Quick tips: If you’re after the very best performance from your Begonias, you can feed them each week with a high potassium feed like tomato fertiliser once they’re growing outside in their final position. Wait until they’ve been outdoors for about 4-6 weeks before feeding. 

Watch Our Videos On How to Plant Begonias

Watch: How to Plant Cascading Begonias 

Watch: How to Plant Double Begonias 

Watch: How to Grow Begonia Organdy

When Will They Flower?

Most tuberous varieties will flower from mid-summer, often June. They will then provide you with months of floral charm for the summer garden, lasting until the early autumn (September/October).

After Care

When to water 
Begonia tubers and corms can be watered once planted as often as is needed. If the topsoil and two inches below the surface is dry, then a good watering is needed. Soak well when watering to reach the whole root system.



Although regular pruning isn’t completely necessary, deadheading your plant when the flowers start to droop can make it look tidier and more presentable whilst in bloom. 

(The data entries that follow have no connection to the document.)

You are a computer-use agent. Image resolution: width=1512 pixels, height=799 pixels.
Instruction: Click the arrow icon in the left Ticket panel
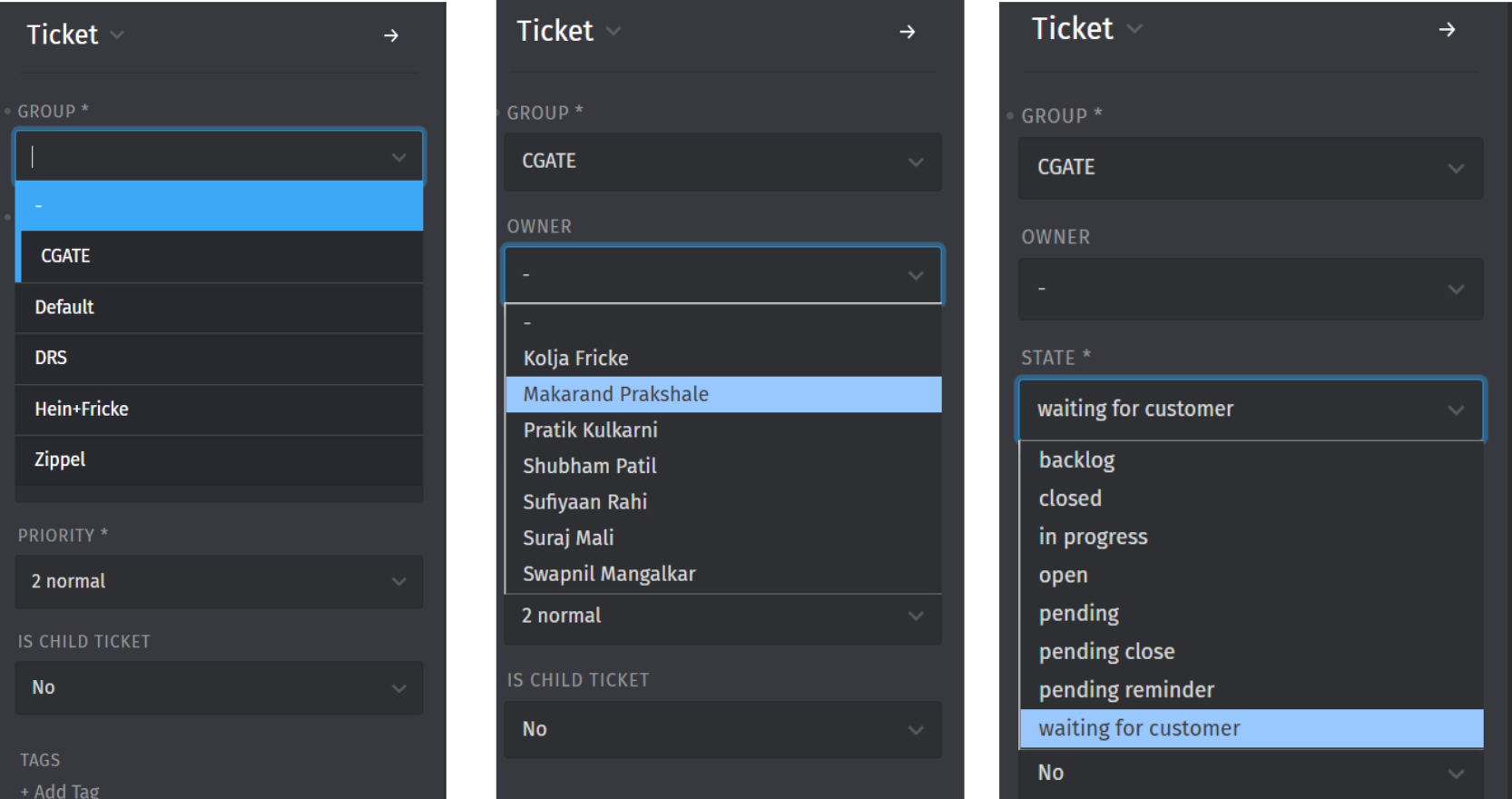pyautogui.click(x=391, y=35)
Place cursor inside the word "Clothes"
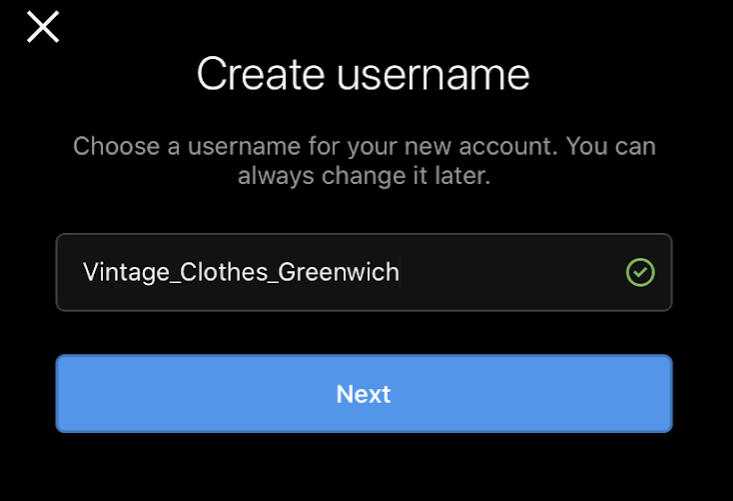The width and height of the screenshot is (733, 501). (223, 272)
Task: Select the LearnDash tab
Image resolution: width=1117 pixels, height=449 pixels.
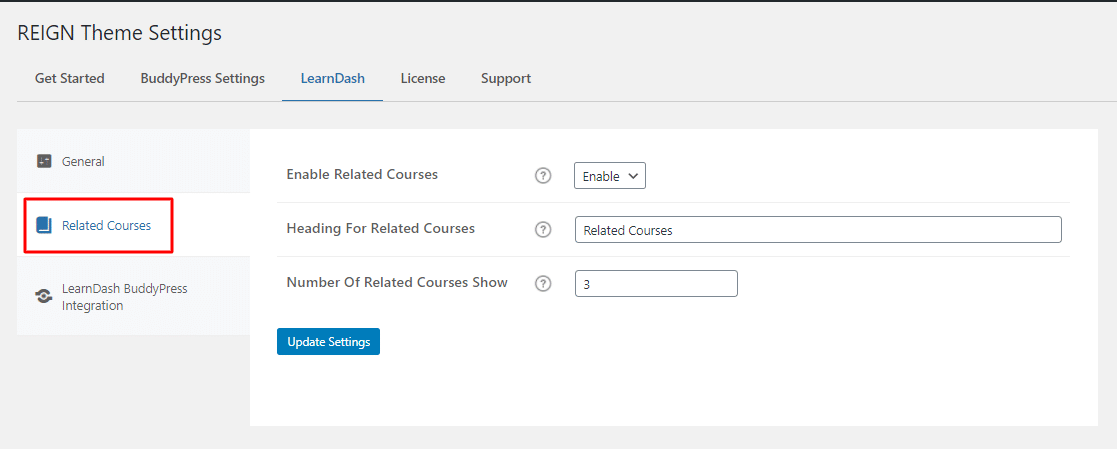Action: click(333, 78)
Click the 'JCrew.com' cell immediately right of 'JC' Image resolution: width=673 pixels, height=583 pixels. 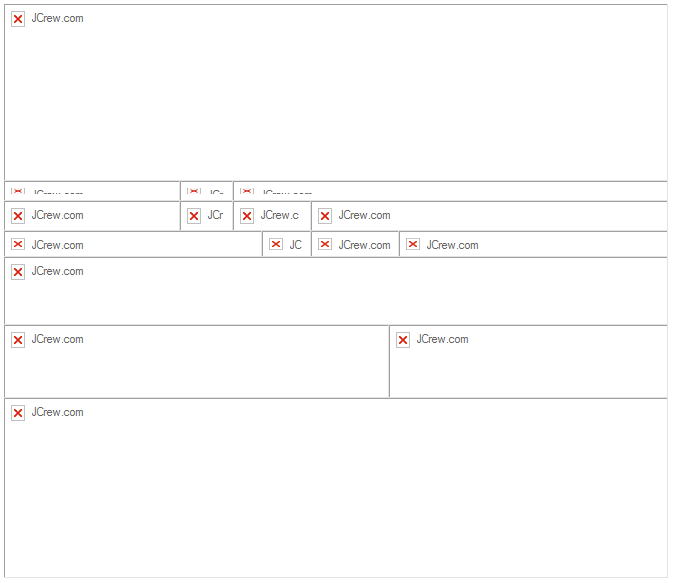(355, 245)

What to do once they’ve finished blooming
Begonia tubers and corms should be lifted before the first frosts, so lift them in mid-autumn. A light frost won’t cause too much damage but try not to leave it too late in the season as it could damage the plant.  
Wait until its leaves are yellow before reducing its water. Once fully died back, cut it back and lift the tuber for storing. Leave somewhere warm until it dries and pop them in a paper bag in a cool, dark and dry place. 

Storing Tips

All types of varieties need overwintering, as the extreme cold weather damages the plant. This can affect how it grows the following season. 
1. Wait until the plant has died down and has reached a straw colour (brown/golden yellow).  

2. Brush off any remnants of soil and dirt gently.

3. Leave the tuber to dry thoroughly at room temperature. This could take about a week. 
4. Once dried, keep them in trays or paper bags in a dry, dark room. 

5. Replant in spring.

Common Issues & How to Solve Them

Drooping stems and yellowing leaves

If your Begonias are looking a bit lacklustre, then they might be overwatered. How to tell? The leaves will look a bit yellow and droopy before they should be dying back. Put your pots on stilts to avoid them sitting in water and only water your plant when it needs it.

 Stem rot

Stem rot often occurs from overcrowding at the base of the plant or overly moist ground. The stems will look black or mouldy, its foliage will blacken, and the crown may collapse.  
If your plants have suffered such an ill fate, then dispose of the plant. We recommend disinfecting all tools used on your infected begonias in bleach to avoid transferring the disease to your healthy plants.